Il y a des voix qui, une fois éteintes, crient plus fort encore. Celle de Philippe Séguin – inoubliable – un 5 mai 1992 à la tribune de l’Assemblée nationale, en fait partie. Ce jour-là, il dit tout. Et aujourd’hui, tout s’est réalisé.

Le sujet était Maastricht. L’enjeu, la souveraineté. Mais au fond, c’était déjà la fin d’une époque : celle où les nations savaient encore ce qu’elles voulaient. Ce qu’il dénonçait, avec une clairvoyance saisissante, c’était la mise en place d’un système politique nouveau : sans peuple, sans ancrage, sans responsabilité. Un régime où les décisions sont prises ailleurs, par d’autres, au nom d’intérêts supposés supérieurs. Ce qu’on appelait l’Europe.
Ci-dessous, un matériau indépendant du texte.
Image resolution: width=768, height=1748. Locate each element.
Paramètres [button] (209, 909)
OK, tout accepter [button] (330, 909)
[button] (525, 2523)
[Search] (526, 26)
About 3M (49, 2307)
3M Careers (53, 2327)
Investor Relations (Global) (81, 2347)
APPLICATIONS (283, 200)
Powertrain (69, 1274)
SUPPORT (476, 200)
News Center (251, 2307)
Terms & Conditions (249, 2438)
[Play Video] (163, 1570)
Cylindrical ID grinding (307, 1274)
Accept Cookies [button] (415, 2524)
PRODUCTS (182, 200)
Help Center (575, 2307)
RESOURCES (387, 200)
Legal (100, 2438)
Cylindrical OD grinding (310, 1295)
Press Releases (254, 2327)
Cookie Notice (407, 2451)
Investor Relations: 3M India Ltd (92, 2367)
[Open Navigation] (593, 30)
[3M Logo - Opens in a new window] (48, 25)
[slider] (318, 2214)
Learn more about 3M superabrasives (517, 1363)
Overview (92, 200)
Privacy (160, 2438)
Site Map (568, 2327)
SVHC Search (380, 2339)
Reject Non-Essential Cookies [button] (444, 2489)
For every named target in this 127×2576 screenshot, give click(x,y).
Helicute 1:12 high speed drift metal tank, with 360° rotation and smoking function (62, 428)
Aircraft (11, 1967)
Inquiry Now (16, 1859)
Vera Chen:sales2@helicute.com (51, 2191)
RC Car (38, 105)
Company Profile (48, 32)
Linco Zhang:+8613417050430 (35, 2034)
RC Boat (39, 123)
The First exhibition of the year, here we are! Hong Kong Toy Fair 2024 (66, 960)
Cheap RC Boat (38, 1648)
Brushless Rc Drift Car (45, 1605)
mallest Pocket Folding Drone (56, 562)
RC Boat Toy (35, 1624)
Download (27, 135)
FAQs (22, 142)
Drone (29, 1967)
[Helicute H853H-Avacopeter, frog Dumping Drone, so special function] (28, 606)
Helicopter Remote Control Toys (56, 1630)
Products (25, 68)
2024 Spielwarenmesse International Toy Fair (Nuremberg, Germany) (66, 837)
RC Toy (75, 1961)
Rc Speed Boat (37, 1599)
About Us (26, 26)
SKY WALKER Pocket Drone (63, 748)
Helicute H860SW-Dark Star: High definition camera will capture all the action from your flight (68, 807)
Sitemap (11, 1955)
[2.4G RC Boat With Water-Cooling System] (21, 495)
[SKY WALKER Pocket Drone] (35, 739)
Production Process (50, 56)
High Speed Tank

Ce que nous appelons aujourd’hui : la fuite.

Car voilà le fil rouge, le nœud même du mal : la volonté de fuir. De ne plus assumer. De remettre les clés à un syndic délocalisé, qu’il s’agisse de Bruxelles ou d’un « accord » à la calédonienne. En Nouvelle-Calédonie comme dans l’Union européenne, on ne tranche plus, on suspend. On ne gouverne plus, on équilibre. On ne dit plus la vérité, on compose.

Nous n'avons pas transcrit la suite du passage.